Work request: Transcribe the records exactly from the line with "Where should I click to: Open the Alexa" to the end, both included.

Pixel coordinate grounding data:
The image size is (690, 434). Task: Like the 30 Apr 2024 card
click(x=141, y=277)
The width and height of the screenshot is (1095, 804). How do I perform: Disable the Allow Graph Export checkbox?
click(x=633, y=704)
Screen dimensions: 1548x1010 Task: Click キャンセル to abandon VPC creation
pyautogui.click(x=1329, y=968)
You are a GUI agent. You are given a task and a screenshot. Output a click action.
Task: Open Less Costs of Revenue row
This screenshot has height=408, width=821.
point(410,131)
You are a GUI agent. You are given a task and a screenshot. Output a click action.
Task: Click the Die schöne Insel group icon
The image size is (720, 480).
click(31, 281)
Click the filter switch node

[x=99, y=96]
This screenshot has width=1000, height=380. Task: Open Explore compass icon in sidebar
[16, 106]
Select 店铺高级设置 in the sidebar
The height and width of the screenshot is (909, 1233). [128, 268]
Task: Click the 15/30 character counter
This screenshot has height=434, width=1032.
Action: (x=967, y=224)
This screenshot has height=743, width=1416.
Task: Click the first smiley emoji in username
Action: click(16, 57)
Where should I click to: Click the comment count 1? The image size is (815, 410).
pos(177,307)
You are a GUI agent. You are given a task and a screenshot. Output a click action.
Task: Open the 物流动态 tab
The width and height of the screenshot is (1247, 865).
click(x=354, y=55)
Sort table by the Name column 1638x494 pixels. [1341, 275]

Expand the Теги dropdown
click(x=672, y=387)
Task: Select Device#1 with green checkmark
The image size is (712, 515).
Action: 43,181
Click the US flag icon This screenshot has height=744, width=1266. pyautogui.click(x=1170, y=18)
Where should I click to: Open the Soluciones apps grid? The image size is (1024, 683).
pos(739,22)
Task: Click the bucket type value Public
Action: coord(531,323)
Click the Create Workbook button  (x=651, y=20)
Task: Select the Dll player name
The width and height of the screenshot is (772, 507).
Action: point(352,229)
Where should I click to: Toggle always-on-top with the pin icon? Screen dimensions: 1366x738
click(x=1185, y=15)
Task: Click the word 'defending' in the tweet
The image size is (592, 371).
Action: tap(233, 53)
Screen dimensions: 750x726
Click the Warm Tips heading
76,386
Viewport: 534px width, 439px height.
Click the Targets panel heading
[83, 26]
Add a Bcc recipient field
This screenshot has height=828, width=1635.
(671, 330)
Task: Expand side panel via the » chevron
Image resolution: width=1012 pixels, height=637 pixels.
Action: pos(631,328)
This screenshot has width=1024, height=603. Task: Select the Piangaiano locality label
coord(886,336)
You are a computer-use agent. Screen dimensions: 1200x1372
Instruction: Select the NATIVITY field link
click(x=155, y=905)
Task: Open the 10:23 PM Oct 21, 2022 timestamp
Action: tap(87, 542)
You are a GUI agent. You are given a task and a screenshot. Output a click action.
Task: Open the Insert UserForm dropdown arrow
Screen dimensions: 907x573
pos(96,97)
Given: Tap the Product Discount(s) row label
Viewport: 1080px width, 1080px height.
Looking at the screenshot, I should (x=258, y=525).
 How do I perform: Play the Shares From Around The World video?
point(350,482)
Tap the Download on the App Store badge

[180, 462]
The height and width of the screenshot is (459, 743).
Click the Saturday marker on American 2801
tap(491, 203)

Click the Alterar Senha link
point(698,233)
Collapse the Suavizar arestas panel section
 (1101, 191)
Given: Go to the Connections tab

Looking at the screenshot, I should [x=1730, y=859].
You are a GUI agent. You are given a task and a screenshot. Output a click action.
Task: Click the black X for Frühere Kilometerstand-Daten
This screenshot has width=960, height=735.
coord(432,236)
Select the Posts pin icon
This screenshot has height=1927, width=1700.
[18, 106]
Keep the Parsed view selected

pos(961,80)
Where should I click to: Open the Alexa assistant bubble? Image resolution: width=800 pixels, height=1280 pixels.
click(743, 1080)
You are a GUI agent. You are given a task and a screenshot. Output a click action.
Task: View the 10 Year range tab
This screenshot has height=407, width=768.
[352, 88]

Solution:
Where should I click to: Open the Alexa assistant bubble? Image resolution: width=800 pixels, height=1280 pixels.
click(743, 1080)
You are a GUI agent. You are given a task and a screenshot. Output a click action.
Task: View the 10 Year range tab
This screenshot has height=407, width=768.
[352, 88]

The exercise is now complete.